3.3. The Binomial Distribution#

We have just seen how to find the distribution of the number of heads in three tosses of a coin. In this section we will generalize the method and find the distribution of the number of heads in any fixed number of tosses of any coin, fair or biased.

The image of tossing coins (possibly biased) and counting heads is a good way to think about counting successes in repeated independent trials. For example:

  • Counting the number of times the face with two spots appears in 10 rolls of a die is like counting the number of heads in 10 tosses of a coin that lands heads with chance \(1/6\).

  • Counting the number of times red pockets win in 20 spins of a roulette wheel is like counting the number of heads in 20 tosses of a coin that lands heads with chance \(18/38\).

  • Counting the number of college graduates in a sample of size 100 drawn at random with replacement from a population in which 20% of the people are college graduates is like counting the number of heads in 100 tosses of a coin that lands heads with chance \(0.2\).

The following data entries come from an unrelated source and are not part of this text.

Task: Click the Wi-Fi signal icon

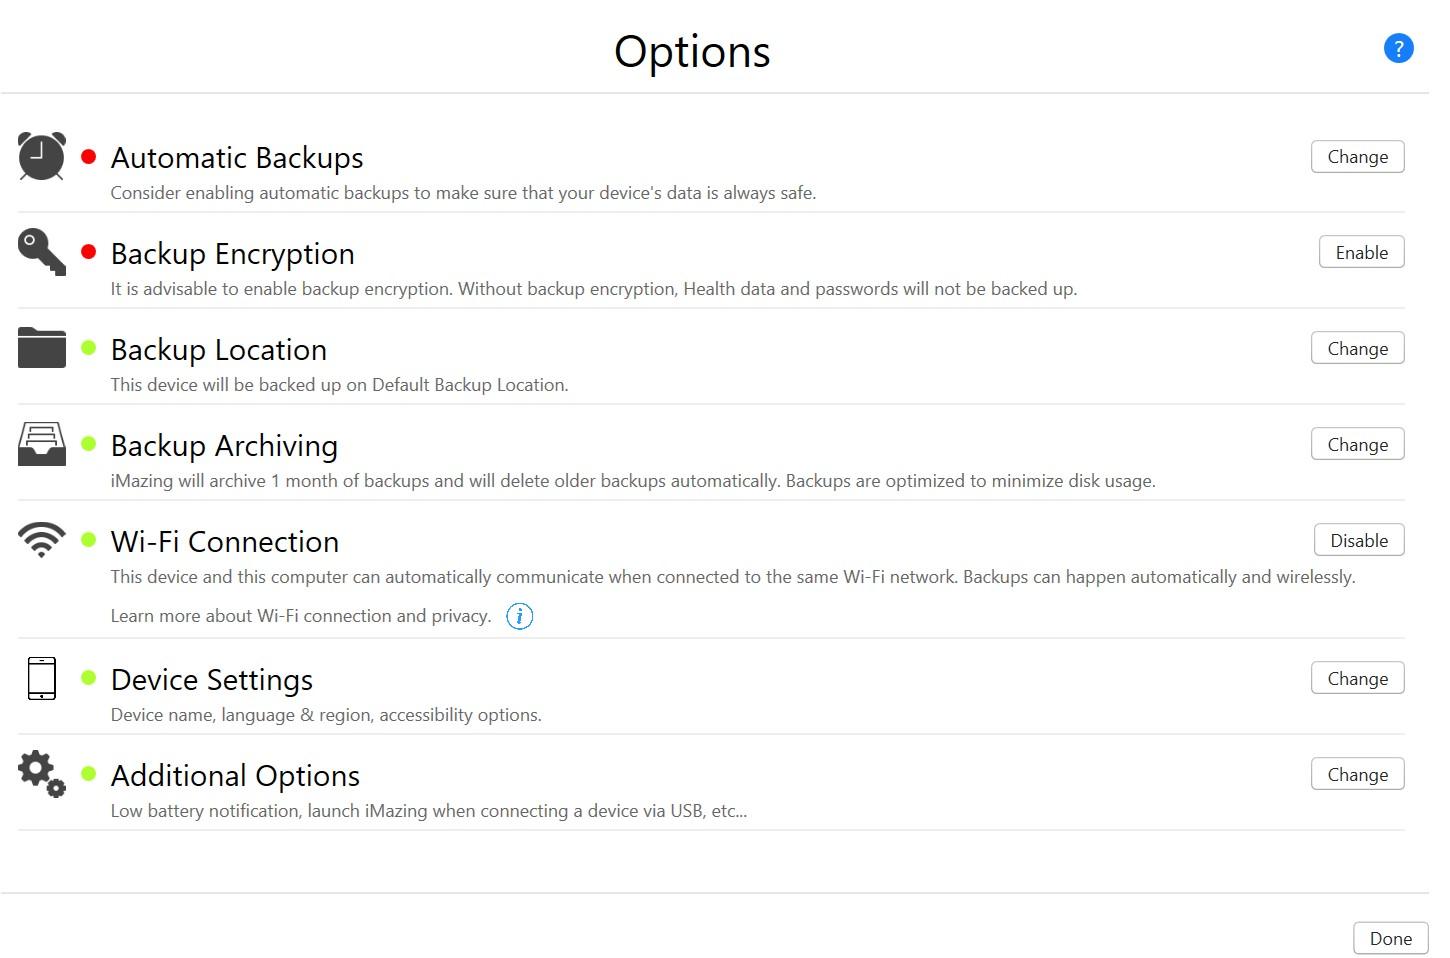Action: point(42,539)
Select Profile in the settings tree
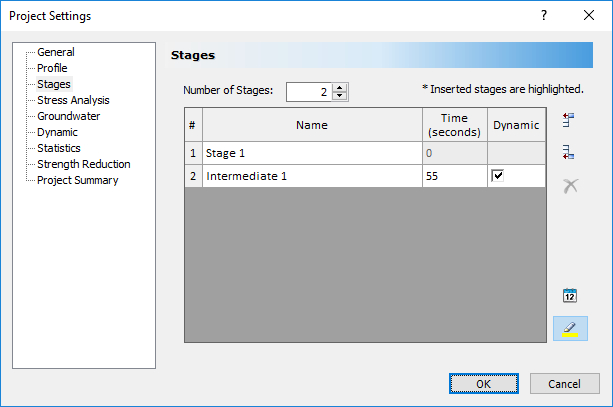 click(53, 68)
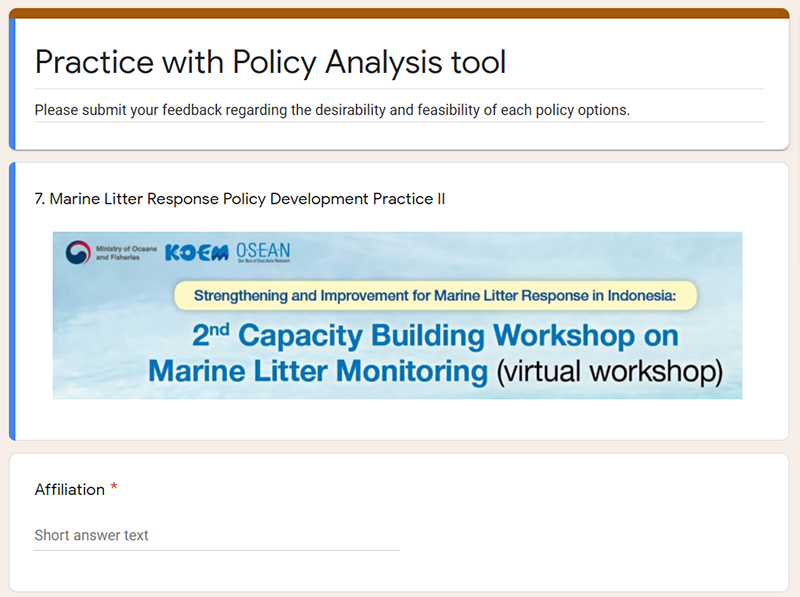Click the "Ministry of Oceans and Fisheries" text
The image size is (800, 597).
point(121,253)
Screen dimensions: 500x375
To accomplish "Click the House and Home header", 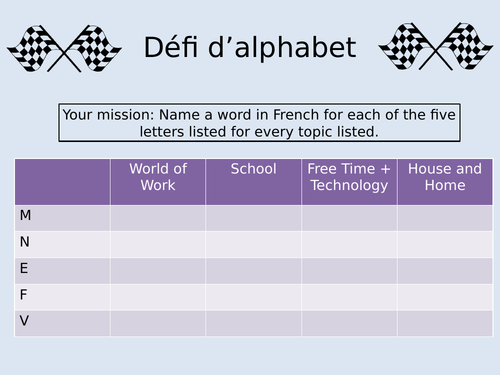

3.3.1. Two Sixes in Five Rolls#

We will figure out the pieces of the calculation in a particular example. After that, generalization will be straightforward.

Suppose a die is rolled five times. What is the chance of getting two sixes?

A natural way to approach the question is to say that we have five independent trials, each of which can be a success (six) or failure (not a six). We want the chance of two successes. As always, it is good to start by listing some of the ways the event can happen.

If \(S\) stands for success and \(F\) for failure, then one way in which the event could happen is the sequence \(SSFFF\). We know that

\[ P(SSFFF) ~ = ~ \big{(} \frac{1}{6} \big{)}^2 \big{(} \frac{5}{6} \big{)}^3 \]

Another way the event could occur is \(SFSFF\). The chance of this is

\[ P(SFSFF) ~ = ~ \frac{1}{6} \cdot \frac{5}{6} \cdot \frac{1}{6} \big{(} \frac{5}{6} \big{)}^2 ~ = ~ \big{(} \frac{1}{6} \big{)}^2 \big{(} \frac{5}{6} \big{)}^3 \]

Every sequence that contains two \(S\) entries and three \(F\) entries will have the same chance. Write out a few more and check! In each case the probability has two factors of \(1/6\) and three factors of \(5/6\).

How many such sequences are there? There are five positions to fill with \(S\) and \(F\). Pick two of the five positions for the \(S\) entries and fill all the others with \(F\). Since the only choice involved is in picking two out of five spots, the number of ways you can do this is \(\binom{5}{2}\).

The chance of two sixes in five rolls is the total chance of all sequences that have two \(S\) entries and three \(F\) entries.

  • Each such sequence has chance \(\big{(} \frac{1}{6} \big{)}^2 \big{(} \frac{5}{6} \big{)}^3\).

  • There are \(\binom{5}{2}\) such sequences, and they are mutually exclusive.

By the addition rule, the total chance is

\[ P(\text{2 sixes in 5 rolls}) ~ = ~ \binom{5}{2} \big{(} \frac{1}{6} \big{)}^2 \big{(} \frac{5}{6} \big{)}^3 \]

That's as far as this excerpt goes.